The Government’s revised plan for the opening of the inpatients building has fewer beds, operating theatres and less non-clinical space than was agreed in a final detailed business case and Mr Radich warned Mr Little the mood in Dunedin was for "large public protest, which is not a good look in an election year".
Mr Little said he was considering the mayor’s points before offering a formal response.
Mr Radich, who initially welcomed the Government’s plan but then changed tack, said he looked forward to Mr Little’s reply.
"The residents of Otago and Southland naturally expect that there will be significant improvements in capacity with their new Dunedin Hospital compared to the current facility," Mr Radich said.
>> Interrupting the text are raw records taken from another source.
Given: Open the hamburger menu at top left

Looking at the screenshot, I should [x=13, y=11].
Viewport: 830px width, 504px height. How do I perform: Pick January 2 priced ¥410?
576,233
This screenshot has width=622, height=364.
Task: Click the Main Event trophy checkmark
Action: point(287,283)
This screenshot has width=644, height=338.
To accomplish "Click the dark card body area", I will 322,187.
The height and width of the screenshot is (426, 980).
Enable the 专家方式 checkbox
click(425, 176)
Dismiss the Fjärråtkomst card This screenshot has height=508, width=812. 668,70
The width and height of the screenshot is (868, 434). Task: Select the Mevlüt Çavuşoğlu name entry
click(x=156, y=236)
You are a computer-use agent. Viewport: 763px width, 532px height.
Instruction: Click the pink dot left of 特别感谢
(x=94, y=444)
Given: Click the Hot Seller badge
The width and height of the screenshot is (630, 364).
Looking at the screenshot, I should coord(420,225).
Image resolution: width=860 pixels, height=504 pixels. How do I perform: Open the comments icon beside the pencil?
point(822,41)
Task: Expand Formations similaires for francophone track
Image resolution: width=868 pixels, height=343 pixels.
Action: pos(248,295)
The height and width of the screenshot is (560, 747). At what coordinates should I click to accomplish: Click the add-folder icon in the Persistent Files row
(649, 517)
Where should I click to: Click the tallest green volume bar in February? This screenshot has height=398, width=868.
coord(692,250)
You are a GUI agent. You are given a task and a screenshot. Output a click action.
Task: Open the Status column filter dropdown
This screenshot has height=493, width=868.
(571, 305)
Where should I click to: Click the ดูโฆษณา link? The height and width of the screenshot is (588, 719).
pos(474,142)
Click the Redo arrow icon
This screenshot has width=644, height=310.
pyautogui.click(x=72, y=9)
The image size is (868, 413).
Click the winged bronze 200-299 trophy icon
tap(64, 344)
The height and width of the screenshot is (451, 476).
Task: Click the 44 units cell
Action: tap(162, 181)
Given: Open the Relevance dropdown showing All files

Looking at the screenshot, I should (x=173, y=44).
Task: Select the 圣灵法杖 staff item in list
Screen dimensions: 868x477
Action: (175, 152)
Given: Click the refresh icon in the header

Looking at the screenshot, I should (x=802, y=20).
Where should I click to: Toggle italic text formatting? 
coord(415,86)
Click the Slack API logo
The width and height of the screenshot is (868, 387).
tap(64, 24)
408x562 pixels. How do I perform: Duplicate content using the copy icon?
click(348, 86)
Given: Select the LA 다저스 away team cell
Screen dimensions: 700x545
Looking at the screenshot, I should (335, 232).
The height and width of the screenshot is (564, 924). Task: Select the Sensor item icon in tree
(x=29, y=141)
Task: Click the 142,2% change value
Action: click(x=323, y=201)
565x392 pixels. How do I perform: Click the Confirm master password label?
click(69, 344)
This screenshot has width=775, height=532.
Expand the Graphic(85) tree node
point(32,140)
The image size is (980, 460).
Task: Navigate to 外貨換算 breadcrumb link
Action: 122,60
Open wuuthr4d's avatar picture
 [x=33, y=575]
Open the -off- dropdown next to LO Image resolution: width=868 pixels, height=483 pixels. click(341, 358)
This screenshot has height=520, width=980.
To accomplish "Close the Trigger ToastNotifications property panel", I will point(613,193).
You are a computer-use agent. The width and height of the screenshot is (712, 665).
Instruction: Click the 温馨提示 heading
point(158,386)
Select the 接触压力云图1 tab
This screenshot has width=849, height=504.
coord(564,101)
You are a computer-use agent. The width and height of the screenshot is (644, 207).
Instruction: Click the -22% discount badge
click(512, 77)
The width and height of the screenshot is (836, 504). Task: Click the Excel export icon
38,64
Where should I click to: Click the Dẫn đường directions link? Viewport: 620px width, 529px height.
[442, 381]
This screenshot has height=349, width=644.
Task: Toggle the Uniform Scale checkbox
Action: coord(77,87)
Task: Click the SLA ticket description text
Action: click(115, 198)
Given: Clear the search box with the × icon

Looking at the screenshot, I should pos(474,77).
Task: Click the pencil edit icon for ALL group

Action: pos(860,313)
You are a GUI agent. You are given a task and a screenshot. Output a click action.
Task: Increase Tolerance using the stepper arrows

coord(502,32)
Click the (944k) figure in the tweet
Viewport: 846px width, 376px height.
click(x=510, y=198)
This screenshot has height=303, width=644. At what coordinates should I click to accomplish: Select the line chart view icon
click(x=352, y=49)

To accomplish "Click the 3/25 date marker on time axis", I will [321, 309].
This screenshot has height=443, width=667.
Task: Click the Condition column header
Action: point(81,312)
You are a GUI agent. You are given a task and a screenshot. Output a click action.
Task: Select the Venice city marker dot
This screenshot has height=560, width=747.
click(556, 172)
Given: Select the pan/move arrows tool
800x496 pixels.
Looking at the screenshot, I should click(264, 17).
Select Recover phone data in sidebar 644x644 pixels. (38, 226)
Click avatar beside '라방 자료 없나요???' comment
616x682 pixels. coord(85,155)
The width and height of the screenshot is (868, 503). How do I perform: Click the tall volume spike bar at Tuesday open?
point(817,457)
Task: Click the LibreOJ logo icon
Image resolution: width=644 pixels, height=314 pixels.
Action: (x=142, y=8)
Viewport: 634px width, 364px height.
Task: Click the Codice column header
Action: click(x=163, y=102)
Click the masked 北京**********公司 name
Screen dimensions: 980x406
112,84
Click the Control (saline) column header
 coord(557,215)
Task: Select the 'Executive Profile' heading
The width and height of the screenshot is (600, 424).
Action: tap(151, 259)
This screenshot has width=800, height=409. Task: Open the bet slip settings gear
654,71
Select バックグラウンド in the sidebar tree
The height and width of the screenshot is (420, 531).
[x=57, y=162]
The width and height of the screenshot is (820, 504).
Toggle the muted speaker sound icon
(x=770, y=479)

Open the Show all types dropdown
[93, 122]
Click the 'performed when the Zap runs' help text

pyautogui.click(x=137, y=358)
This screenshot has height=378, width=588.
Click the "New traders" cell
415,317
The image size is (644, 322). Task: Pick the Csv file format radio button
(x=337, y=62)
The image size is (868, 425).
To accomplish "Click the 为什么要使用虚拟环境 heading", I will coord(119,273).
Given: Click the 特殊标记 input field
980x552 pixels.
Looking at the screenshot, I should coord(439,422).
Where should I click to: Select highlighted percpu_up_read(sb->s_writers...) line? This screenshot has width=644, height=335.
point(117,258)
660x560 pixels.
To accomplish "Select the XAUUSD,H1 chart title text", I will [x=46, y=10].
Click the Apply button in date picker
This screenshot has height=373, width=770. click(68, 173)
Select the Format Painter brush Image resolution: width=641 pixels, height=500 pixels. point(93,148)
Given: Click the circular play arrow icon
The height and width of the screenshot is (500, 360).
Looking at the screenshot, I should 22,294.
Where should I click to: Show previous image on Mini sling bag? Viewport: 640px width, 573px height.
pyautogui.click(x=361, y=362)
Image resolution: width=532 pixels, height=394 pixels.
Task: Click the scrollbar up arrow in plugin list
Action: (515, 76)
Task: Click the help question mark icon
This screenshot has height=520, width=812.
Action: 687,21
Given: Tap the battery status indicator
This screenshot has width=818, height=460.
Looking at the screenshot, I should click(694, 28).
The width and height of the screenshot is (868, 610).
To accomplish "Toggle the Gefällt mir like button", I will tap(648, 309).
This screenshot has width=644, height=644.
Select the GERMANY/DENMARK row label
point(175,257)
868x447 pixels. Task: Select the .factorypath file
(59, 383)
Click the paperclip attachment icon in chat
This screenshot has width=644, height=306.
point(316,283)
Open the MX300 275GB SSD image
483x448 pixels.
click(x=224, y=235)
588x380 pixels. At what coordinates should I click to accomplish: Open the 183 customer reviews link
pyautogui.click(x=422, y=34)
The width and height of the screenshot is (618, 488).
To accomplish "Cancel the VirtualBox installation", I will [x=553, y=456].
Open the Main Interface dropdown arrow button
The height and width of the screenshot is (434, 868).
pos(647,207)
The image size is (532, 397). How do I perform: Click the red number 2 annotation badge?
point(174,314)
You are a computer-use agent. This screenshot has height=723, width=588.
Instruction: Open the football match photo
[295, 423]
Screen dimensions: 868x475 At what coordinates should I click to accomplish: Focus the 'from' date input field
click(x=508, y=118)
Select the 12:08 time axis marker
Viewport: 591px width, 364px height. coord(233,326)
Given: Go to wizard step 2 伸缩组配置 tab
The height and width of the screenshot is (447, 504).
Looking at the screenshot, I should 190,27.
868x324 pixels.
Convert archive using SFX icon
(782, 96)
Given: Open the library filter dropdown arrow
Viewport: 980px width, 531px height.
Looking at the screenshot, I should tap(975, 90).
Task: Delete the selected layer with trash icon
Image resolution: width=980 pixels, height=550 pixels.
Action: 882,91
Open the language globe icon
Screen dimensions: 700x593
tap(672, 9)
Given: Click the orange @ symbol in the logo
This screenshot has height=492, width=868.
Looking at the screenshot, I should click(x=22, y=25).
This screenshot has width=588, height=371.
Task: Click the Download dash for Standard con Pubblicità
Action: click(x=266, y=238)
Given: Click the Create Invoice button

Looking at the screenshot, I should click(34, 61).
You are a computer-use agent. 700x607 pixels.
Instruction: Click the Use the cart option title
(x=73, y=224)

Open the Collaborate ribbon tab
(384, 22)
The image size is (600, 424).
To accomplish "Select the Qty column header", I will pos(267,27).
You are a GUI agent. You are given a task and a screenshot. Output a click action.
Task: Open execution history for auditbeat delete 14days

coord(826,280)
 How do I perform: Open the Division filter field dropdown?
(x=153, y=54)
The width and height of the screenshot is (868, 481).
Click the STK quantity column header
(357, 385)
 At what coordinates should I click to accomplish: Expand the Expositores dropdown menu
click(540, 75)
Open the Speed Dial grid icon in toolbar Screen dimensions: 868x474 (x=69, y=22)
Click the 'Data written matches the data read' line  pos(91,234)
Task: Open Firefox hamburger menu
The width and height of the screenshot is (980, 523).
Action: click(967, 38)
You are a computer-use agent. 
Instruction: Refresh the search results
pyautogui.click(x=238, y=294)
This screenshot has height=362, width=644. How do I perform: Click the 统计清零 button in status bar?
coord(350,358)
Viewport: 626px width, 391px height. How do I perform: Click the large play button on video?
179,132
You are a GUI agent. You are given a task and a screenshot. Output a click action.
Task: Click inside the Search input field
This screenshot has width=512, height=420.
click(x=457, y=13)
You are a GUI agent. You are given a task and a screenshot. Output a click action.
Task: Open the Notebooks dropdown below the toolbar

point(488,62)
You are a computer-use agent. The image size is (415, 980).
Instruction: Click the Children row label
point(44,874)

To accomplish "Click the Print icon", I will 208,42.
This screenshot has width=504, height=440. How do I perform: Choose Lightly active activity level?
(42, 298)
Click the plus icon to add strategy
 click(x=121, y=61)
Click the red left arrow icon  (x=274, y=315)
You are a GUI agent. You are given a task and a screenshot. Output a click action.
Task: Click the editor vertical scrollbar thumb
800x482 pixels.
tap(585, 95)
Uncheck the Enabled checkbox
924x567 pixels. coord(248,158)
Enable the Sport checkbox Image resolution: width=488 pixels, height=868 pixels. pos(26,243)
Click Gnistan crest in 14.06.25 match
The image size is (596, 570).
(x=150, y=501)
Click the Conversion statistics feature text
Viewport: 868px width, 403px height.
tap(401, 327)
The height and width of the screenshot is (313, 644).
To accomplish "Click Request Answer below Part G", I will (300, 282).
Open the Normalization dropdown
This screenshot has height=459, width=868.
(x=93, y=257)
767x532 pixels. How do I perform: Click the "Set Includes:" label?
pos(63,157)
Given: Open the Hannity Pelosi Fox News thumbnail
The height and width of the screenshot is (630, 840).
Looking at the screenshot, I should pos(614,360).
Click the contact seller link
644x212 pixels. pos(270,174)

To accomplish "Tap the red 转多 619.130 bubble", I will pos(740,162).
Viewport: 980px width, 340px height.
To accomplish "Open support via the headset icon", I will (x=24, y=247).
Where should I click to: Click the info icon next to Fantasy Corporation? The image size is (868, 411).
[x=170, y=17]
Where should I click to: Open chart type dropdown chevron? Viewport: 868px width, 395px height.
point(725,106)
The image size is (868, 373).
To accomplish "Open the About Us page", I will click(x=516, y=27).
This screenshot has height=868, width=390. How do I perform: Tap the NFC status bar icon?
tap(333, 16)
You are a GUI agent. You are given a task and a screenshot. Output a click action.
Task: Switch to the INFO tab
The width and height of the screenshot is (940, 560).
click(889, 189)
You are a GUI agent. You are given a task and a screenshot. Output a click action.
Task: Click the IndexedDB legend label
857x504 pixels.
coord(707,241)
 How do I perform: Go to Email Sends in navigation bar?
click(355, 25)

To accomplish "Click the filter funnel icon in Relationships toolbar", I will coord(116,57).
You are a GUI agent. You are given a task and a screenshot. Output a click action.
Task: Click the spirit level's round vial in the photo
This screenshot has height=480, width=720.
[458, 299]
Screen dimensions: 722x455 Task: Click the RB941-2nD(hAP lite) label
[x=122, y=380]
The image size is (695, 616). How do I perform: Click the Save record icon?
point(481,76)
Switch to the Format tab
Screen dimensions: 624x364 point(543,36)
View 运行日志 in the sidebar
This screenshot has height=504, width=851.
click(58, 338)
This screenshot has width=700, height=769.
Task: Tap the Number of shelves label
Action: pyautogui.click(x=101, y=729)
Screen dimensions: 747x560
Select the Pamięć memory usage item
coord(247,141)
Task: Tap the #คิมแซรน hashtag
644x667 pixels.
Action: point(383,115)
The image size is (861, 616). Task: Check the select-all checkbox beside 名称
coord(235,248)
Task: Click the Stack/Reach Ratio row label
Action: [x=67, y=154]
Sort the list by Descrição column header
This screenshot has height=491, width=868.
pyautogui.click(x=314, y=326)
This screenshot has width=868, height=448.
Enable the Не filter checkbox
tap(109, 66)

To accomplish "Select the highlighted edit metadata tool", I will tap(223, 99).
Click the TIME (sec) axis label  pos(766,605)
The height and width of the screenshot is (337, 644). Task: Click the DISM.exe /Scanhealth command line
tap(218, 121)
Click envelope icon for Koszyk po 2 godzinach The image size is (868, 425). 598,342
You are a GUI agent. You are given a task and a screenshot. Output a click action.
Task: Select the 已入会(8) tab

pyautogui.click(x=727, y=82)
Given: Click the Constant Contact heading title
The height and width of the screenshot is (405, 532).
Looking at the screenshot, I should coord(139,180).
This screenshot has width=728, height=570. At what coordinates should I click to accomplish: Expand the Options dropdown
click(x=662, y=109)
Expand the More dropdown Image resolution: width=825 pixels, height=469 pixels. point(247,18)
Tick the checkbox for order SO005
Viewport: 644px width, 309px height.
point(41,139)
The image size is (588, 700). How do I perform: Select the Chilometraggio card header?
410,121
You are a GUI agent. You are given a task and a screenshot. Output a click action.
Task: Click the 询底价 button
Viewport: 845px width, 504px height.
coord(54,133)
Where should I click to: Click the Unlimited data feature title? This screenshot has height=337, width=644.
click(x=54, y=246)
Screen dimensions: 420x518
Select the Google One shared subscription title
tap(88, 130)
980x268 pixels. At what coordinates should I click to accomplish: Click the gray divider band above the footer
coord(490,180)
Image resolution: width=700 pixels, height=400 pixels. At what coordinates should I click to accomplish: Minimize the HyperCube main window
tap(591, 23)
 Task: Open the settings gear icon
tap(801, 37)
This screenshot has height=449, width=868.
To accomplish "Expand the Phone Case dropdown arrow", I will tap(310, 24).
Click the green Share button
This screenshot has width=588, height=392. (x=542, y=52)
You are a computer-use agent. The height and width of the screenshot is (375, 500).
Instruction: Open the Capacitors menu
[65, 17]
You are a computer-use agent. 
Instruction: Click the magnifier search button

"What they are very alarmed about are cuts to the already finalised detailed business case."
Mr Little had said original objectives for additional clinical capacity remained intact.
"But they are delivered in the constrained circumstances we face today," he said in a Facebook post before Christmas.
"They still require the Government to provide that additional funding of $110 million."
In some cases, space will be allowed for, but it will not be used immediately to treat patients.
Mr Radich said achieving minimal savings that would take time to implement during an inflationary environment seemed "more like an exercise in futility than realistic cost reduction".
The Cabinet approved a detailed business case in 2021 proposing 421 inpatient beds, but it was revealed before Christmas last year an error was made and the number should have been 410.
"Of the 410 beds, 398 will be available at the end of construction and the remaining 12 will be available later when a shelled section (which is an area where
the walls are built but the area isn’t fitted out) is completed," Mr Little said in his Facebook post.
The capacity of the planned new hospital is to be discussed by the Dunedin City Council at the end of this month, after a notice of motion brought by Cr David Benson-Pope.
Cr Benson-Pope, a former cabinet minister, said he was sure the discussion would leave Mr Little "in no doubt about community expectations in Dunedin".
The design approved in the detailed business case was a bottom line, "not empty spaces that will get equipment ‘later’," he said.
Inpatient building design changes
- 398 beds on opening and space set aside for 12 more. Previously promised: 421 (revised to 410, after it was realised there had been double counting).
- 26 operating theatres and space to add 2. Previously promised: 28.
- 2 MRI scanners and space for one more. Previously promised: 3.
- PET CT scanner to be installed later.
- Pavilion building and one link bridge between the inpatients and outpatients buildings will not go ahead.